EXTRAIT DU TEXTE:
=====

Lettre ouverte à G. St-Germain : ma position d'homme

« Je suis une bonne professionnelle, c'est vrai, je t'ai dit que j'étais un peu psychorigide, ça vient de là:
il n'y a jamais de coquilles dans le journal, les photos sont bien cadrées, on sort toujours à la date prévue;
mais le contenu... C'est normal que les gens aient peur de vieillir, surtout les femmes, ça a toujours été
comme ça, mais là... Ça dépasse tout ce qu'on peut imaginer; je crois qu'elles sont devenues complètement
folles.»

Michel Houellebecq dans La possibilité d'une île.

 

 






Le troisième mariage
de Demi Moore, avec
un jeune de 24 ans

Dans ce cas, pourquoi
pas le mariage gay!?

=====

Lignes pour repérer des éléments décrits

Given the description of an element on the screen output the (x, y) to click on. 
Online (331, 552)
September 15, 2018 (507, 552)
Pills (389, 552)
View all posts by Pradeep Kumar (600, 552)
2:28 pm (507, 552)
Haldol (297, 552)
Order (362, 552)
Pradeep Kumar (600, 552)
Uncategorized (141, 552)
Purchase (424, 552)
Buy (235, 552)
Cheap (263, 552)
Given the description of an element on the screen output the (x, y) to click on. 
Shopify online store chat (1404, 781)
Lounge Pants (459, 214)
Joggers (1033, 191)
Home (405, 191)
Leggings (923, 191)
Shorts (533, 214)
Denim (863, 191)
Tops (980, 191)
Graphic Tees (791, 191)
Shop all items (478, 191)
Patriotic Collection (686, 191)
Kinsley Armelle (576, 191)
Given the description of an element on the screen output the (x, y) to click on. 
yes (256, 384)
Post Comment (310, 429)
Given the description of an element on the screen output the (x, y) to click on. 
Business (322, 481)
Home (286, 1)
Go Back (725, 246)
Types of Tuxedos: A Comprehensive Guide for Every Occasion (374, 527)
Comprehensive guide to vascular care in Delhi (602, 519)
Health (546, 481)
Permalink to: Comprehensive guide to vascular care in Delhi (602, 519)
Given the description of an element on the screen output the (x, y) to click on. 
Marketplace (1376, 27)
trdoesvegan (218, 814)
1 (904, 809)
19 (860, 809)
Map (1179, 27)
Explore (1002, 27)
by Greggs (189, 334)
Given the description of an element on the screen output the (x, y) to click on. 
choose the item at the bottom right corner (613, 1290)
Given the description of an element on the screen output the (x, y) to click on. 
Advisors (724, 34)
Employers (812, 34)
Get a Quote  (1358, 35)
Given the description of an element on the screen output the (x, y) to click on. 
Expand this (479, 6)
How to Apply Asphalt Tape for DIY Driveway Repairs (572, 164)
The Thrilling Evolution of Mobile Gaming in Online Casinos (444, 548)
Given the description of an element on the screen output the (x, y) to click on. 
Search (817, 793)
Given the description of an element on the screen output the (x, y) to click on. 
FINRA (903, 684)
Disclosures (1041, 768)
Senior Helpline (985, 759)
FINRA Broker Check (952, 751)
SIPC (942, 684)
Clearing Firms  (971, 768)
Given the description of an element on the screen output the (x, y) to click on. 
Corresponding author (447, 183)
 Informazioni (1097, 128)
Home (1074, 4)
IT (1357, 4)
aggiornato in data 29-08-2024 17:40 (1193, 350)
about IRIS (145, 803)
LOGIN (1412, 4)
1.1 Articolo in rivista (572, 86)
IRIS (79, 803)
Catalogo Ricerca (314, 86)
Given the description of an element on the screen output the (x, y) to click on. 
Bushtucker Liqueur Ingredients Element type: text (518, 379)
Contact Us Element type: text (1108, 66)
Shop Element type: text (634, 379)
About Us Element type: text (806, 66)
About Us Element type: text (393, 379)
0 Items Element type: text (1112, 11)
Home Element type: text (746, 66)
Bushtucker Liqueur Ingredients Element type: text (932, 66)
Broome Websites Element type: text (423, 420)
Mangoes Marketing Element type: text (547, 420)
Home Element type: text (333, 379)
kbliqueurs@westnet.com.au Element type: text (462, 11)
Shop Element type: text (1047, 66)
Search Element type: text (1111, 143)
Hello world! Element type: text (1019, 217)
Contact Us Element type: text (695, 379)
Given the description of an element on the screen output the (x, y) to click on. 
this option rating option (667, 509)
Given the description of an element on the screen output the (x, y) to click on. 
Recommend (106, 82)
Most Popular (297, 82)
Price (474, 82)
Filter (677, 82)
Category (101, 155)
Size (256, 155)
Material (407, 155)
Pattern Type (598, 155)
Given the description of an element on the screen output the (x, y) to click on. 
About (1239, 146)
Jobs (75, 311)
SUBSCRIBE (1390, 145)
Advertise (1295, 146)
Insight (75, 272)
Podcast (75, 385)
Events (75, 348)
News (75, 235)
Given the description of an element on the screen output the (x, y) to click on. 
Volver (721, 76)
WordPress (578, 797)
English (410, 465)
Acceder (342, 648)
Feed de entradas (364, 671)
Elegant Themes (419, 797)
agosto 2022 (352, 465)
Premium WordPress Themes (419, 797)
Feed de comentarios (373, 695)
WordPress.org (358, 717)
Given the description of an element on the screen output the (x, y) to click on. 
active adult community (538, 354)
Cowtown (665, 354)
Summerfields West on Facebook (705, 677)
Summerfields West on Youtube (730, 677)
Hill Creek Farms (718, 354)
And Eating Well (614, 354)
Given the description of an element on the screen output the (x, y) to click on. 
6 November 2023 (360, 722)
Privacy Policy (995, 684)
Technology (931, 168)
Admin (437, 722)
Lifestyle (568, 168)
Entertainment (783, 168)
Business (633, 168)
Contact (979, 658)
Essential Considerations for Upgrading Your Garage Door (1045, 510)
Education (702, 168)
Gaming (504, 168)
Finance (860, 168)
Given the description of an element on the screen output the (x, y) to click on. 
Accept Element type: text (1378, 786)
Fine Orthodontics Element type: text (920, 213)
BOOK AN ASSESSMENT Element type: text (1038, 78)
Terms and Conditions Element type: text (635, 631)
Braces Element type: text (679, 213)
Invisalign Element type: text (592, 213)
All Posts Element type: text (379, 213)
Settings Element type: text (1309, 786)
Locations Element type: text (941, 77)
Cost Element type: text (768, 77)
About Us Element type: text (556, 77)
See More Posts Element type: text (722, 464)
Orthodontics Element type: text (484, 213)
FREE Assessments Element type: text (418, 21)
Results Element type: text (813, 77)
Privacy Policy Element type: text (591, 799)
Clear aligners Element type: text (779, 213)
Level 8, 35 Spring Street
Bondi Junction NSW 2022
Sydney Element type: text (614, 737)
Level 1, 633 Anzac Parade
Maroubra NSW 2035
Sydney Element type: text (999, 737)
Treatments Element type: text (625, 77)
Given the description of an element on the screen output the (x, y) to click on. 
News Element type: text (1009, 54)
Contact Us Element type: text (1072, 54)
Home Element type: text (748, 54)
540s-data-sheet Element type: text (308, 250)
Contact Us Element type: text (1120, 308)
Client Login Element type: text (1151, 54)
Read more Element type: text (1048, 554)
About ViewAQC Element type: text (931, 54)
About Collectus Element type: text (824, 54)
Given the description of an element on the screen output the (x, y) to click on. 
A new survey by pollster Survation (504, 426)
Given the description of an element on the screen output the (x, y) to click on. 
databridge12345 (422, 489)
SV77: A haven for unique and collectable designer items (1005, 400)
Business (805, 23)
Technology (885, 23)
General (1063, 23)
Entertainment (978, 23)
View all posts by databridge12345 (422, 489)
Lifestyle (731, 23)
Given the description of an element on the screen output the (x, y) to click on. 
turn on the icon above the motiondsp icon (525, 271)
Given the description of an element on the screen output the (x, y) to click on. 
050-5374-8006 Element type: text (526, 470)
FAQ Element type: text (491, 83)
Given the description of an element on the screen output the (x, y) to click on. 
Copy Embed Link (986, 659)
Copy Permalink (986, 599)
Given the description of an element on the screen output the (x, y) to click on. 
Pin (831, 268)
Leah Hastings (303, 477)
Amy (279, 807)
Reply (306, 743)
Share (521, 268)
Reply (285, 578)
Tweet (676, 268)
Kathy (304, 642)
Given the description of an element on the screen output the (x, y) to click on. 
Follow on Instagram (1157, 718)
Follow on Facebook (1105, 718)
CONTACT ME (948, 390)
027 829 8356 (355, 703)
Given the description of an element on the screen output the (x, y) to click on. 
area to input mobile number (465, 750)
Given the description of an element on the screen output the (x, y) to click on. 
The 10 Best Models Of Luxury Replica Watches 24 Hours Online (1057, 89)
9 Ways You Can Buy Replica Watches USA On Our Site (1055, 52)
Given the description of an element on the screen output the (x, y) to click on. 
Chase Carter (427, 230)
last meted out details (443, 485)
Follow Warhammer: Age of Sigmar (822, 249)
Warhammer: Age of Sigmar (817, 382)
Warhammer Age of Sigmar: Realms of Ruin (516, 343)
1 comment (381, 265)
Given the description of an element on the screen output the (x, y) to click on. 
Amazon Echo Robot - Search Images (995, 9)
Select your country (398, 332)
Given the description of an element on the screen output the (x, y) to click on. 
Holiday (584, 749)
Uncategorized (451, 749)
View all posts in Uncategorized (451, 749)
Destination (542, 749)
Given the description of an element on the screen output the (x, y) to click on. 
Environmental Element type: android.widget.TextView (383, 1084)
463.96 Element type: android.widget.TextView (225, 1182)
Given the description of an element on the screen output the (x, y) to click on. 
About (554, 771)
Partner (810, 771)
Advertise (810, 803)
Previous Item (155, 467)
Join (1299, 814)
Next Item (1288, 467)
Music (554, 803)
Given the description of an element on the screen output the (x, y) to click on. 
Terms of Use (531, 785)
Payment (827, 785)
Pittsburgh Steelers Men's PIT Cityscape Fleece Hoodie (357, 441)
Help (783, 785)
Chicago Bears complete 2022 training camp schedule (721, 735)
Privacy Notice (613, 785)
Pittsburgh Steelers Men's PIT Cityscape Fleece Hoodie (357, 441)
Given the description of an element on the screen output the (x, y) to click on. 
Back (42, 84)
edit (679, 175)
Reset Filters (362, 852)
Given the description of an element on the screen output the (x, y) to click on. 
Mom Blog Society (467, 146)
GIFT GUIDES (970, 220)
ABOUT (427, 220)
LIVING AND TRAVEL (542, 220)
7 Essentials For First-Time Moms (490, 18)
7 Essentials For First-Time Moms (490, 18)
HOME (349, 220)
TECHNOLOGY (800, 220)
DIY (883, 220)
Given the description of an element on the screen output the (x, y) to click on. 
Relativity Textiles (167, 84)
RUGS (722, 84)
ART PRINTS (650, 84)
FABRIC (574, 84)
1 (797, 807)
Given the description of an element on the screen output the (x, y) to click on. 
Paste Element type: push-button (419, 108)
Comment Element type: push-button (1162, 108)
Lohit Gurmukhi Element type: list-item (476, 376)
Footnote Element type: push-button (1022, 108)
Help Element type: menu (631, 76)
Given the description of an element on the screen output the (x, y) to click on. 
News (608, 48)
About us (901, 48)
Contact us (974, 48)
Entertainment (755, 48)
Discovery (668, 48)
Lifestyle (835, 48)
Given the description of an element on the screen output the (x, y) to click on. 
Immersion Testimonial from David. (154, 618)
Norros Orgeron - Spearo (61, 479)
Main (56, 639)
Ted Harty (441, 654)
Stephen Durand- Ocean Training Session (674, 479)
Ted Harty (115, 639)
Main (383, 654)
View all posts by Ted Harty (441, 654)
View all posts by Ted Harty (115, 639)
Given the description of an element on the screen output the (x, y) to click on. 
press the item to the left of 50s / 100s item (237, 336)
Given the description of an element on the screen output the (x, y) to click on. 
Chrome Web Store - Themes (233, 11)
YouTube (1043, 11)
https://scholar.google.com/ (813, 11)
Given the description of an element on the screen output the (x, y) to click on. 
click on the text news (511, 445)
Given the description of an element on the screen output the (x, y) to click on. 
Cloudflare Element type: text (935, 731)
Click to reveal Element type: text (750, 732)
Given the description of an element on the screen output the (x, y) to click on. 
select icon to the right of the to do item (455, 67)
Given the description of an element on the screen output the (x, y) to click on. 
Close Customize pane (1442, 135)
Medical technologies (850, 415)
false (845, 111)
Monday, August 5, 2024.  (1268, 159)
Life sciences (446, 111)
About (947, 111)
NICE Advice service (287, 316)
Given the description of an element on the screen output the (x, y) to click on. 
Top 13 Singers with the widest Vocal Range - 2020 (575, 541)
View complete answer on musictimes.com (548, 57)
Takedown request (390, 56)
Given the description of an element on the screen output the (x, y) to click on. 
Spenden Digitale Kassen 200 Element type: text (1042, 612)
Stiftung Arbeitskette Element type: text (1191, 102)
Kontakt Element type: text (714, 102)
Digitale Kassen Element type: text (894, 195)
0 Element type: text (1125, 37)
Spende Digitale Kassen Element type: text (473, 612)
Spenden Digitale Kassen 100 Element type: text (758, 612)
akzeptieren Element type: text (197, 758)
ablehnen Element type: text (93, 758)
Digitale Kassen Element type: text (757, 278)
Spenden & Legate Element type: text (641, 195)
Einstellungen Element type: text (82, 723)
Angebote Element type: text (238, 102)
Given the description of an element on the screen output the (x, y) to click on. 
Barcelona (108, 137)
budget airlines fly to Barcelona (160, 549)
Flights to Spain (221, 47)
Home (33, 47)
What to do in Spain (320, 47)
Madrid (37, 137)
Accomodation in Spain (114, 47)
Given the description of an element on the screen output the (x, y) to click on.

=====

À FAIRE:
• a. D'après la lettre ouverte à G. St-Germain, pourquoi la personne citée se dit-elle un peu psychorigide ? Répondez en une à trois phrases.
• b. Recopiez le passage de la lettre ouverte qui commence par les mots contenant « Lettre ouverte à » et se termine par « possibilité d'une île. ».
• c. Poursuivez la lettre ouverte à G. St-Germain juste après sa dernière phrase.
Les lignes ne servent à rien ici.

LES RÉPONSES:
• a. Elle explique que ça vient du fait qu'elle est une bonne professionnelle. On le voit au journal : il n'y a jamais de coquilles, les photos sont bien cadrées et il sort toujours à la date prévue.

• b.
Lettre ouverte à G. St-Germain : ma position d'homme

« Je suis une bonne professionnelle, c'est vrai, je t'ai dit que j'étais un peu psychorigide, ça vient de là:
il n'y a jamais de coquilles dans le journal, les photos sont bien cadrées, on sort toujours à la date prévue;
mais le contenu... C'est normal que les gens aient peur de vieillir, surtout les femmes, ça a toujours été
comme ça, mais là... Ça dépasse tout ce qu'on peut imaginer; je crois qu'elles sont devenues complètement
folles.»

Michel Houellebecq dans La possibilité d'une île.

• c.
Le magazine Châtelaine traînait sur le lit avec en page couverture un titre qui attira mon attention: "J'aime un homme plus jeune". (C'est seulement au moment où j'écris ces lignes que je me souviens de ce détail et des suivants.) Au festival du Jazz, j'avais fait remarquer à ma femme, avec étonnement et un certain agacement, le nombre important d'hommes âgés qui se promenaient en compagnie de très jeunes filles. Je croyais tout d'abord qu'il s'agissait de sorties entre père et fille mais la suite démontra qu'il s'agissait de relations amoureuses. Ma femme m'avoua, comme une objection détournée, que parmi ses clientes plusieurs entretenaient une relation sexuelle avec des hommes également plus jeunes et espéraient faire perdurer cette passion qui les transportait au septième ciel.
-C'est ridicule! Regarde donc ces vieux schnocks.
-Tu n'es pas un peu jaloux mon chéri?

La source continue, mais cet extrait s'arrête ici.